Segment Start: Exercise materials

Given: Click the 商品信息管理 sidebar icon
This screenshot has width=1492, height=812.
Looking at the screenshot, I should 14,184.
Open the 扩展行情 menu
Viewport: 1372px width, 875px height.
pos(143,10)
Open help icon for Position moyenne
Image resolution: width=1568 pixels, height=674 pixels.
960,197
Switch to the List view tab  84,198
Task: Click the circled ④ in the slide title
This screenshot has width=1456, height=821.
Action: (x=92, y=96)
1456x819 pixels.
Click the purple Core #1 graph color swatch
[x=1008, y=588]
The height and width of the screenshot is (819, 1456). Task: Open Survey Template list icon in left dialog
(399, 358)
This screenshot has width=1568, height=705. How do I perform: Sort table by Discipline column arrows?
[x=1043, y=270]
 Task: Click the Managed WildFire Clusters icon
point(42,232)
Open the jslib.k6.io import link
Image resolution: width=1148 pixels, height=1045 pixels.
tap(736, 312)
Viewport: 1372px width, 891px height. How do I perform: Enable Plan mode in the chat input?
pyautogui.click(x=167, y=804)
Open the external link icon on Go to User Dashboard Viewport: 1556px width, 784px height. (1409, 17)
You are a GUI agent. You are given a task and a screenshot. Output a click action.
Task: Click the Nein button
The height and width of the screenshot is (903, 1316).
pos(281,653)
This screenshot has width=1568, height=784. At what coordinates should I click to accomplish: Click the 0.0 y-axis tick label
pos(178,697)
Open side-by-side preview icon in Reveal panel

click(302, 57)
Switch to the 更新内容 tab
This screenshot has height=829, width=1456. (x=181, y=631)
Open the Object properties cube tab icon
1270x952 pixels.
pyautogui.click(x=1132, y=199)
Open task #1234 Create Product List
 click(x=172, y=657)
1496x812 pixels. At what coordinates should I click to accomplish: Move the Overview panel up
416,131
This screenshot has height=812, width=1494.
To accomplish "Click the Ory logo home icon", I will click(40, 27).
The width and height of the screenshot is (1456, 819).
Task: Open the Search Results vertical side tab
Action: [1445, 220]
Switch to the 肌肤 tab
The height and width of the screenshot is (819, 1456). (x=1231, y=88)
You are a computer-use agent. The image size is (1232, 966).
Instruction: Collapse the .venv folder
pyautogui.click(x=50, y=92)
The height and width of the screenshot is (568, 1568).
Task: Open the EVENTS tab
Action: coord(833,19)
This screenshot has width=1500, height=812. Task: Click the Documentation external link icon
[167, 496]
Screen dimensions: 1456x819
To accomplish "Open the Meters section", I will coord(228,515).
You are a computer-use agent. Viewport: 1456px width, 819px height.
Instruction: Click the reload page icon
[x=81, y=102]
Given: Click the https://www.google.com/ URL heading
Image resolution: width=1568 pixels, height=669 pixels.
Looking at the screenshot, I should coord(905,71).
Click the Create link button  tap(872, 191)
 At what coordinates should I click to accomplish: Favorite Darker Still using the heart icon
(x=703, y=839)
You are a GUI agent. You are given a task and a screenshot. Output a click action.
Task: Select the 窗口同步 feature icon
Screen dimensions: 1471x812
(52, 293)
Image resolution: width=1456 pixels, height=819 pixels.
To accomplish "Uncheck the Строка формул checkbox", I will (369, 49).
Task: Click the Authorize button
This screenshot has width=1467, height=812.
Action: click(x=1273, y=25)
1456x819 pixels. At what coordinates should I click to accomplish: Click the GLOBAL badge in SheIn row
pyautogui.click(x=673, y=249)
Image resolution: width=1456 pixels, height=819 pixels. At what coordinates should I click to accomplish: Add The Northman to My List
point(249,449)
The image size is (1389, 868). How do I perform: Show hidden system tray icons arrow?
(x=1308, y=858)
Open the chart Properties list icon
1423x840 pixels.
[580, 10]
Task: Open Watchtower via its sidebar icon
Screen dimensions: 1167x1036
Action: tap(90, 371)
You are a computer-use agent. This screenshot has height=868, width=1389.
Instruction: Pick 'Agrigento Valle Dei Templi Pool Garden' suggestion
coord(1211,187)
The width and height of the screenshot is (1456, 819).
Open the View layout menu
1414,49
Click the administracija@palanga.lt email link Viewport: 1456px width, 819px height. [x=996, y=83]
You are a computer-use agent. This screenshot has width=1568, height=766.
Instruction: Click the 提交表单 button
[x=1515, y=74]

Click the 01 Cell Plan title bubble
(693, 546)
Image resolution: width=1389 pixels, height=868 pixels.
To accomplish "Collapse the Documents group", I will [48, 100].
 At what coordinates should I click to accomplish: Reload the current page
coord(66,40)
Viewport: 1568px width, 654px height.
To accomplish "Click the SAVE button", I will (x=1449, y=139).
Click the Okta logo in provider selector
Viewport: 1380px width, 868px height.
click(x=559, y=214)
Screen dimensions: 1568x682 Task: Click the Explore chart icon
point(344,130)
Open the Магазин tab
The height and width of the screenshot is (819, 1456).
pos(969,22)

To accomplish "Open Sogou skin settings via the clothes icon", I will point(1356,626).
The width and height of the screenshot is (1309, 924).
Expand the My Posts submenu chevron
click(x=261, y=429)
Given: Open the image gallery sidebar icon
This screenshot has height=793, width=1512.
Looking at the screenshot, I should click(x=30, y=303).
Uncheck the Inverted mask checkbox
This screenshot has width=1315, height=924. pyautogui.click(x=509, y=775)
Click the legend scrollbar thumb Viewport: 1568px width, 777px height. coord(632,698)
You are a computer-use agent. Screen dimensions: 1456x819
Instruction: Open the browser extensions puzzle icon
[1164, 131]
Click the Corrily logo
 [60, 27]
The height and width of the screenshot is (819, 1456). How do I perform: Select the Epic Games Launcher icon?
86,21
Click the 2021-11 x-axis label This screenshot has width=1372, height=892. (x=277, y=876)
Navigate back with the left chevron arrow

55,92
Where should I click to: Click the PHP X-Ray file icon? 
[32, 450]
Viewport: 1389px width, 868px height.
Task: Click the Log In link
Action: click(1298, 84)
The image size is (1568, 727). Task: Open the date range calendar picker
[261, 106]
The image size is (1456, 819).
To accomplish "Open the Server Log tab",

Segment End: Exercise materials

→ **About this exercise**: Beginning with the line holding "Open the jslib.k6.io import link" and ending with the line holding "Task: Click the Nein button", write out the stretch of material above exactly; add no further lines.

→ **The answer**:
Open the jslib.k6.io import link
Image resolution: width=1148 pixels, height=1045 pixels.
tap(736, 312)
Viewport: 1372px width, 891px height. How do I perform: Enable Plan mode in the chat input?
pyautogui.click(x=167, y=804)
Open the external link icon on Go to User Dashboard Viewport: 1556px width, 784px height. (1409, 17)
You are a GUI agent. You are given a task and a screenshot. Output a click action.
Task: Click the Nein button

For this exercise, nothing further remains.